[Screenshot grounding data]
════════
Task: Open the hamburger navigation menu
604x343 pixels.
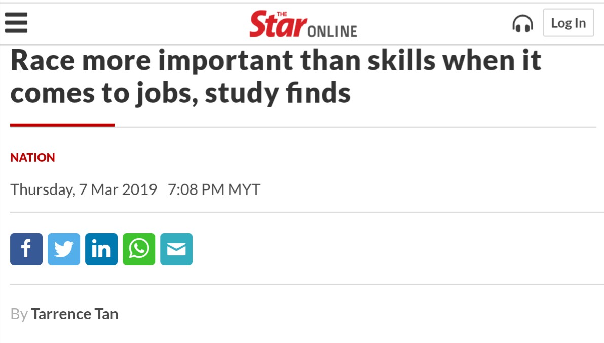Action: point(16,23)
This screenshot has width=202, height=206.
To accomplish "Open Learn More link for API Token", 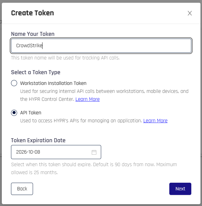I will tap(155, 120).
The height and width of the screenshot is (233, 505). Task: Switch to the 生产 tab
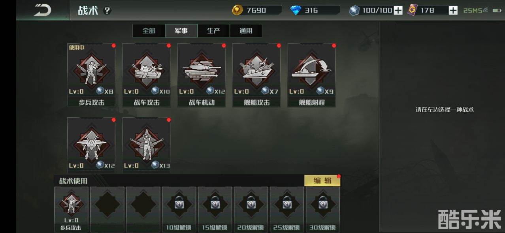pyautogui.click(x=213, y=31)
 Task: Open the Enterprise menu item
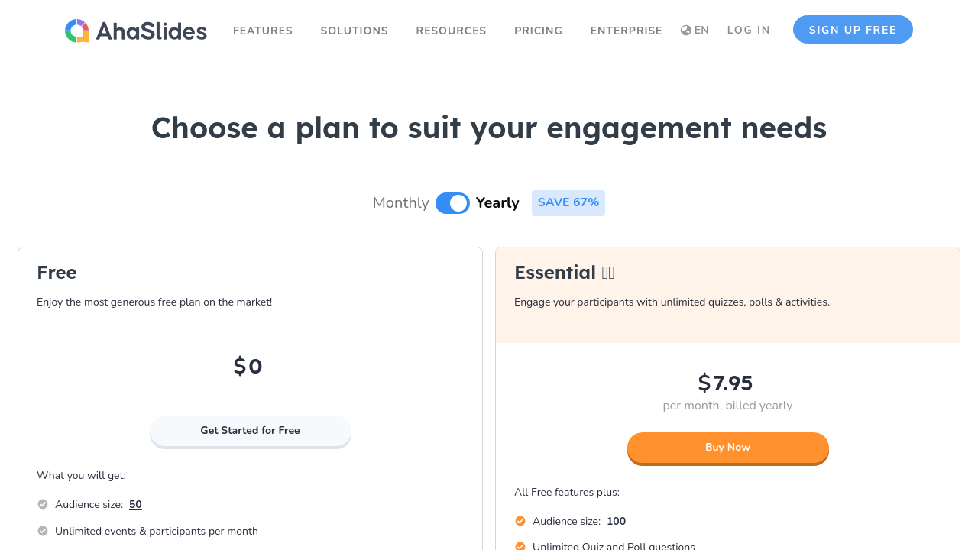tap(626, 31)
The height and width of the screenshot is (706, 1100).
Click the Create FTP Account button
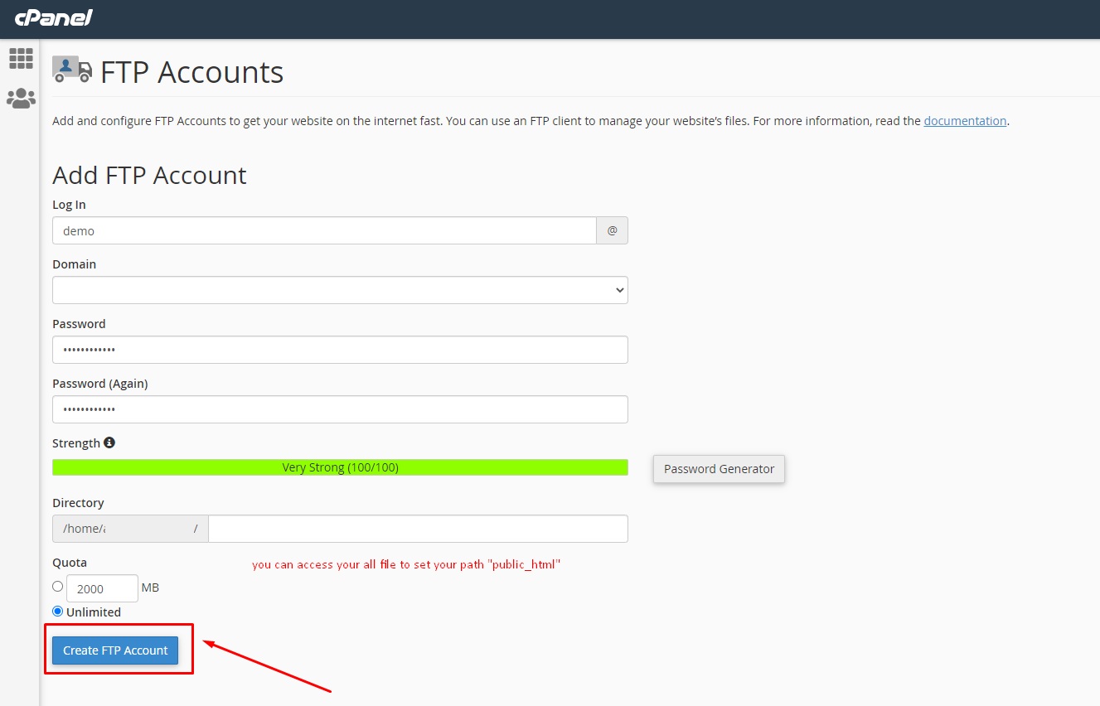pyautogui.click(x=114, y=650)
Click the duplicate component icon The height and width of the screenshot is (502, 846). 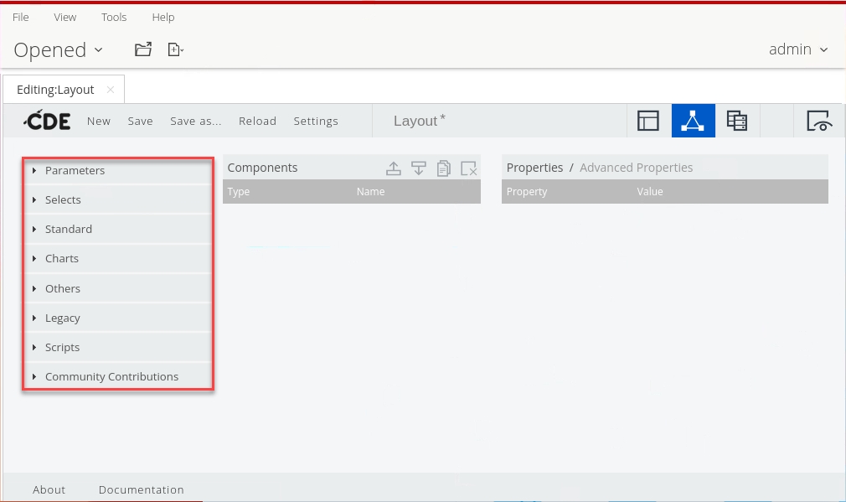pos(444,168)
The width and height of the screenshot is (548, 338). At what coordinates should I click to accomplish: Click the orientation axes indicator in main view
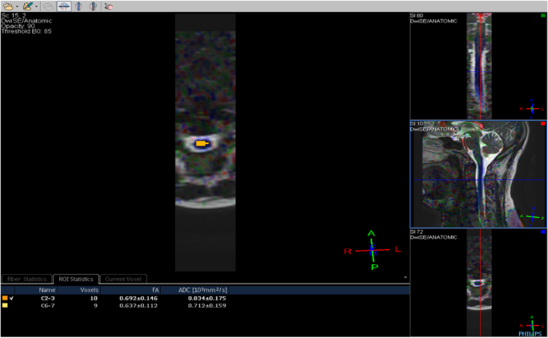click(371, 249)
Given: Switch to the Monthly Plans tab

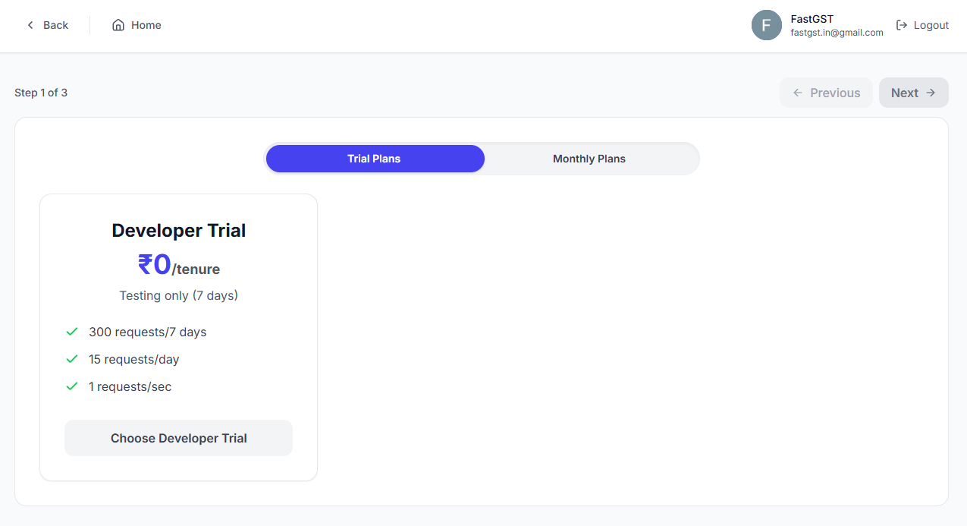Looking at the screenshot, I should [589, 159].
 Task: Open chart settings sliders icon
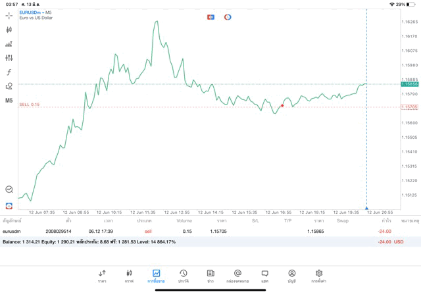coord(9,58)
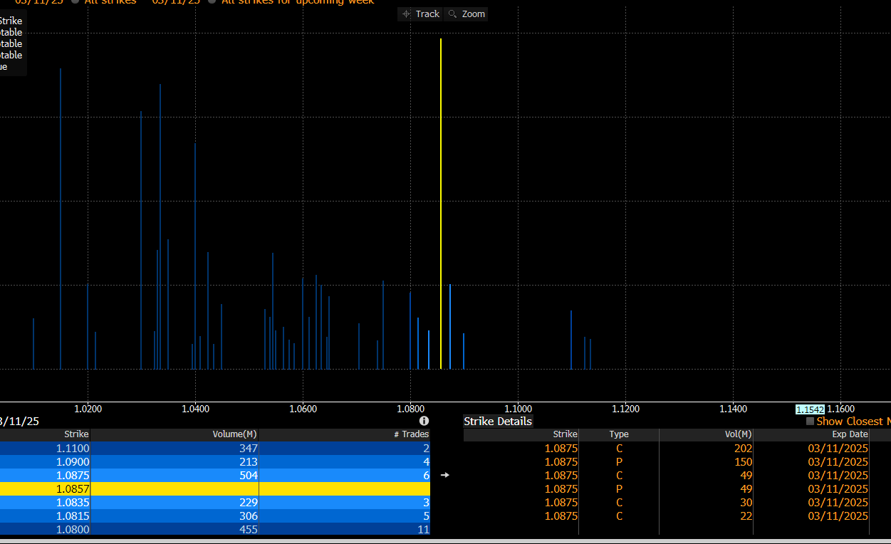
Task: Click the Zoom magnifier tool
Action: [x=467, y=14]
════════
The answer must be an exact copy of the lines from the one that holds "Given: Switch to the Monthly Plans tab" through the end of the data, both included, with no pictures.

* **Your solution**
Given: Switch to the Monthly Plans tab

Looking at the screenshot, I should [589, 159].
 Task: Open chart settings sliders icon
coord(9,58)
Task: Click the Zoom magnifier tool
Action: [x=467, y=14]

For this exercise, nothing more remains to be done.